5) DO NOT ask for extensions (unless an unforeseen emergency like a family illness or the like occurs). Deadlines are given in advance for a reason... learn to manage your time. It makes you look really unreliable and irresponsible if you're constantly asking for extensions. I'd probably pull an all nighter (difficult at my old age) before requesting an extension.

6) If you have a special interest, try and see if you can pursue that, but do not act like a 5 year old on a temper tantrum if the preceptor would prefer another project. You're going to need to be well rounded for boards anyways and you never know what you could fall in love with.

And now I'm sleepy... (APPE narcolepsy) perhaps there'll be a part II some day.

Thursday, May 9, 2013

Done!

And just like that, the didactic portion of my pharmacy career is over. The only thing that stands between myself and my pharmD are my advanced rotations!

It's so surreal. The past three years have seemingly disappeared in the blink of an eye. A very long, painful, stressful, exhausting blink. It's bittersweet really, saying goodbye to the people that have become my family over the past 3 years. I've grown so much as a person over the past few years. I had my setbacks just like everyone else, but I'm at such a wonderful place in my life right now. I'm hangin' up the #2 pencil reserved for exams and kinetics problems and replacing it with my favorite pen.

In the words of Barney Stinson, it's time to suit up! I'm terrified really. I'll be asked opinions on real living, breathing patients. There will be many trials and tribulations I'm sure, but I'm almost mentally prepared for it all.

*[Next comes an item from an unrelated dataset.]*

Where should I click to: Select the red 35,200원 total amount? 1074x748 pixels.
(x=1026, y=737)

As for the special lady I mentioned in my last post... things are going well. She makes me smile every day and helped pull me through those last few weeks of hell. She fits into my life so seamlessly sometimes I wonder how I ever did without her. I can see myself falling for her and the thought scares me a little, but when she flashes me that smile of hers, I know I'm a goner. We've had our rough patches and I'm sure there will be more, but she's been such a positive addition to my life.

Friday, April 12, 2013

Whoops

So it looks like I gave you an update very early in the fall and suddenly it's a month away from the end of my didactic career! My apologies to anyone who has been waiting for an update.

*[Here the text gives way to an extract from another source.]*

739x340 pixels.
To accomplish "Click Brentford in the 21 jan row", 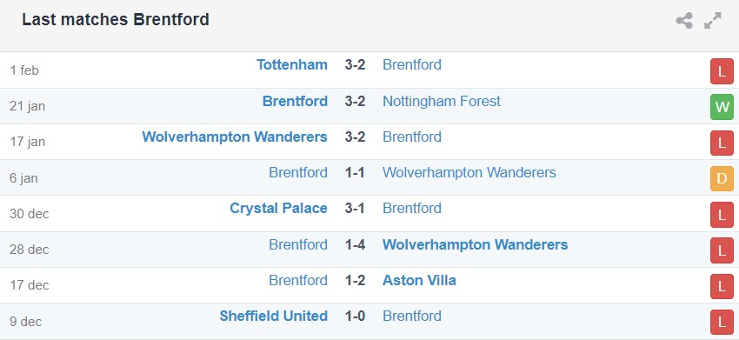I will click(x=295, y=101).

Third year has been an intense whirlwind. I feel like I catch up only to fall quickly behind again. A lot of people tell me second year is the hardest year, but at my school third year definitely takes the cake on difficulty. I've been challenged again and again to balance my studies with my organizations and with my jobs.  I've learned a lot about myself and other this year and I wish I had the time to share all the tiny little moments that changed my views on life this year.

I'm battling a hard case of senioritis right now and struggling to catch up. It's been a difficult home stretch for me personally. I've had to struggle with a lot of personal events that turned my life upside down while struggling to stay afloat in school. But I won't bore you with the negativity.

I wanted to share my excitement (and fear, lots and lots of fear) about finally going on rotations. I've got some amazing blocks at some great hospitals and I'm excited for my final year and all that I will hopefully be able to learn from it. Even with all the negativity that I've felt hold me down thus far I still have to realize all the good that has come of it.

I also met a girl. It's really too soon to say how it may go or way things are headed, but she makes me smile and really brightens up my day. I think she's the best part of this dreary home stretch I've been on. When I get a text from her I start smiling like a fool and I feel like in that moment my mood instantly improves.The only downside is that she is very distracting. I really adore that she kind of helps keep me on track and actually cancels plans we have so I can study so that I don't have to. My friends have also begun to hide my cell phone to keep the texting to a minimum during our study sessions.  I'm excited and (terrified) of how things may or may not progress... but as always I have to keep my chin up and take things as they go.

I guess all in all I'm still happy. I have my bad days like everyone else, but I am keeping my head above water and taking things one day at a time.